Question: The acceleration time graph of a particle moving along a straight line is shown in figure. Initial v...

Question

The acceleration time graph of a particle moving along a straight line is shown in figure. Initial velocity is zero.

Answer 1

Solution

The problem provides an acceleration-time (a-t) graph for a particle moving along a straight line, with an initial velocity of zero ( $u=0$ ). We need to evaluate the given options.

1. Analyze the a-t graph:

From $t=0$ to $t=2$ s, the acceleration increases linearly from $0$ to $4 \text{ m/s}^2$ . The equation for acceleration in this interval is $a(t) = \frac{4-0}{2-0}t = 2t \text{ m/s}^2$ .
From $t=2$ to $t=5$ s, the acceleration decreases linearly from $4 \text{ m/s}^2$ to $0 \text{ m/s}^2$ . The equation for acceleration in this interval can be found using two points $(2,4)$ and $(5,0)$ :
Slope $m = \frac{0-4}{5-2} = -\frac{4}{3} \text{ m/s}^3$ .
Equation: $a - 0 = -\frac{4}{3}(t - 5) \implies a(t) = -\frac{4}{3}(t - 5) \text{ m/s}^2$ .

2. Evaluate Option A and B (Maximum velocity):

The change in velocity ( $\Delta v$ ) is given by the area under the a-t graph. Since the initial velocity is zero, the velocity at any time $t$ is equal to the area under the a-t graph from $0$ to $t$ .
Since the acceleration is always non-negative ( $a \ge 0$ ), the velocity will continuously increase or remain constant. Therefore, the maximum velocity will occur at the end of the motion, i.e., at $t=5$ s.
The total area under the a-t graph from $t=0$ to $t=5$ s is the area of the triangle:
$\text{Area} = \frac{1}{2} \times \text{base} \times \text{height} = \frac{1}{2} \times (5 \text{ s}) \times (4 \text{ m/s}^2) = 10 \text{ m/s}$ .
Since $u=0$ , the maximum velocity $v_{max} = 0 + 10 \text{ m/s} = 10 \text{ m/s}$ .

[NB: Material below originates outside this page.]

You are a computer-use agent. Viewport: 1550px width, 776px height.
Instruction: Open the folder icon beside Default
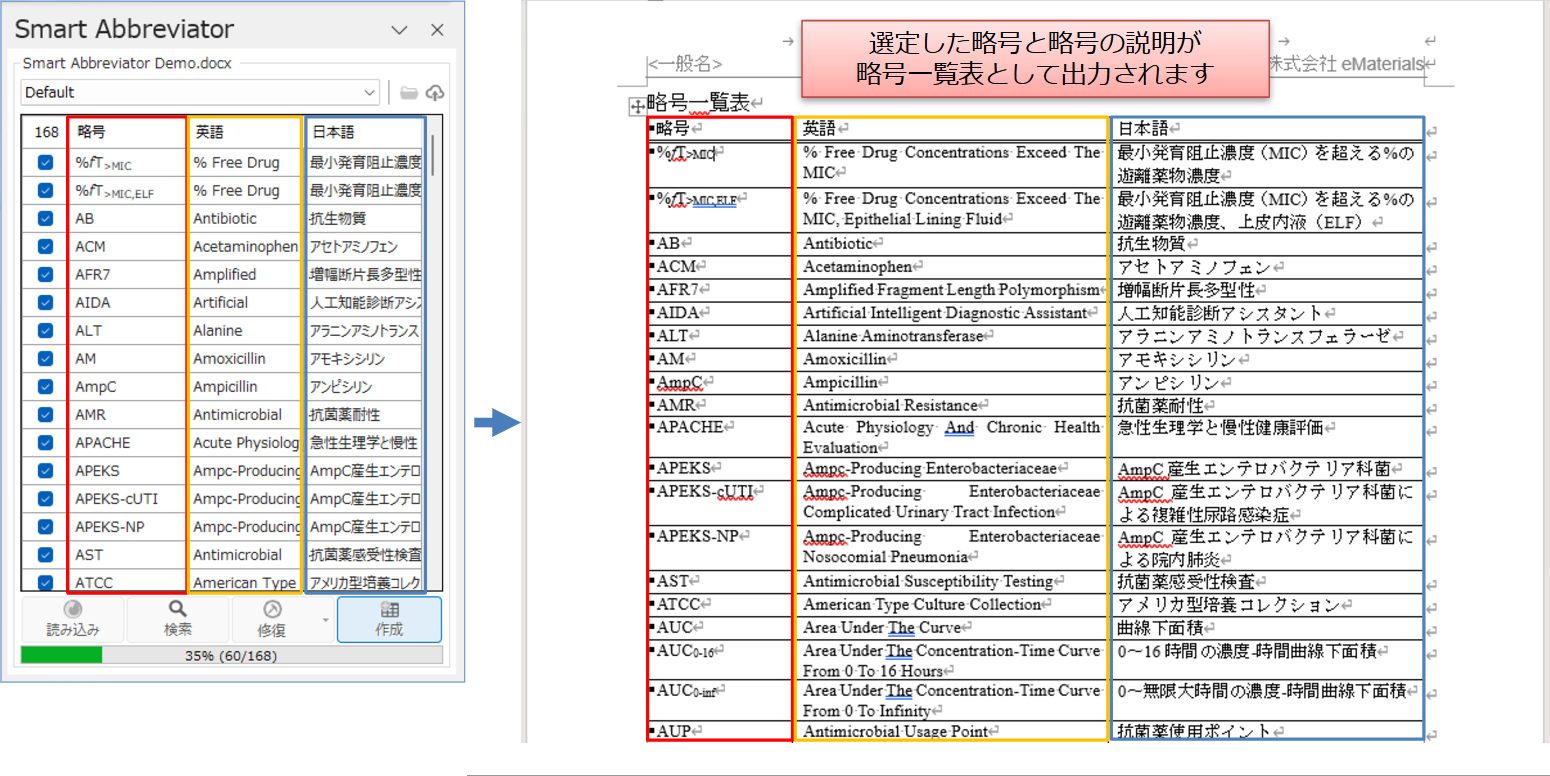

Option A: Maximum velocity is 4 m/s (Incorrect).
Option B: Maximum velocity is 10 m/s (Correct).

3. Evaluate Option C (Average acceleration):

Average acceleration is defined as the total change in velocity divided by the total time interval.
Average acceleration $= \frac{\Delta v}{\Delta t} = \frac{v(5) - v(0)}{5 \text{ s} - 0 \text{ s}}$ .
From step 2, $v(5) = 10 \text{ m/s}$ and $v(0) = 0 \text{ m/s}$ .
Average acceleration $= \frac{10 \text{ m/s} - 0 \text{ m/s}}{5 \text{ s}} = \frac{10}{5} \text{ m/s}^2 = 2 \text{ m/s}^2$ .

Option C: Average acceleration during $t = 0$ to $t = 5$ s is 2 m/s² (Correct).

4. Evaluate Option D (Distance covered in first 2 s):

To find the distance covered, we first need to find the velocity function $v(t)$ for $0 \le t \le 2$ s, and then integrate it.
For $0 \le t \le 2$ s, $a(t) = 2t$ .
Velocity $v(t) = \int a(t) dt = \int 2t dt = t^2 + C_1$ .
Given initial velocity $v(0) = 0$ , so $0^2 + C_1 = 0 \implies C_1 = 0$ .
Thus, $v(t) = t^2$ for $0 \le t \le 2$ s.
Distance covered in the first 2 s is $x(2) = \int_0^2 v(t) dt = \int_0^2 t^2 dt$ .
$x(2) = \left[ \frac{t^3}{3} \right]_0^2 = \frac{2^3}{3} - \frac{0^3}{3} = \frac{8}{3} \text{ m}$ .

Option D: Distance covered in first 2 s is $\frac{8}{3}$ m (Correct).

Conclusion:
Options B, C, and D are all correct.